Recorded data:
»»

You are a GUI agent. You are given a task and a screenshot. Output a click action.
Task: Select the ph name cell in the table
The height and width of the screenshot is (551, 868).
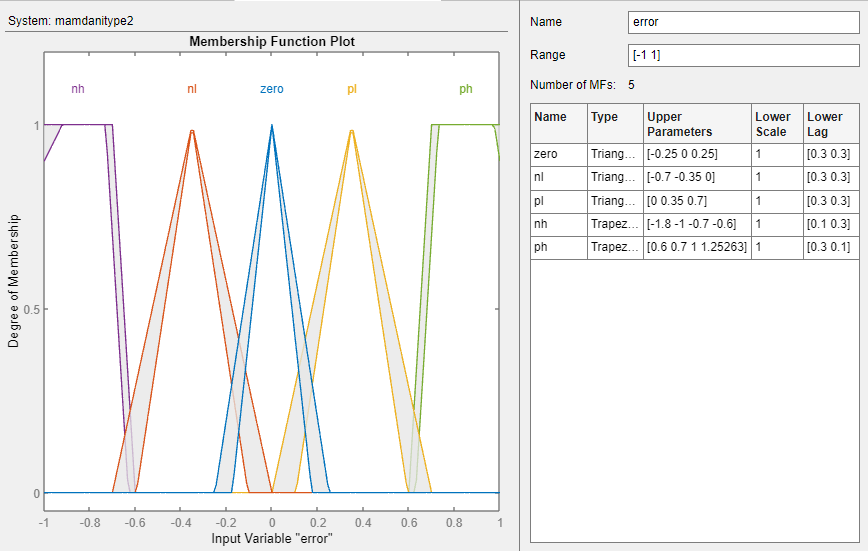pos(558,246)
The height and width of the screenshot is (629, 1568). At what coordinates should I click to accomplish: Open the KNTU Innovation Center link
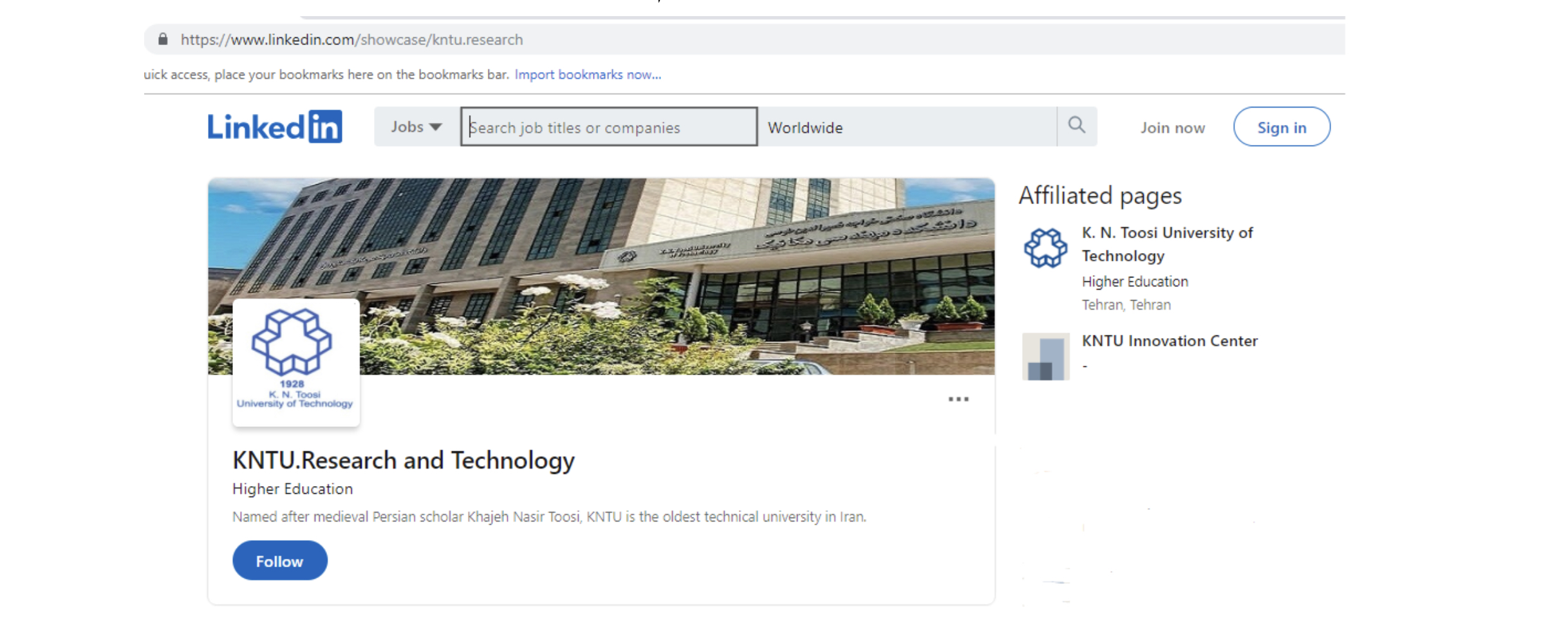(x=1169, y=341)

««

Work instructions: Present the lines of the entries above as a Markdown table with columns headed n and Line, with one numbered row for each nonblank line and the pictures omitted.

Response to this exercise:
| n | Line |
|---|---|
| 1 | You are a GUI agent. You are given a task and a screenshot. Output a click action. |
| 2 | Task: Select the ph name cell in the table |
| 3 | The height and width of the screenshot is (551, 868). |
| 4 | pos(558,246) |
| 5 | The height and width of the screenshot is (629, 1568). At what coordinates should I click to accomplish: Open the KNTU Innovation Center link |
| 6 | (x=1169, y=341) |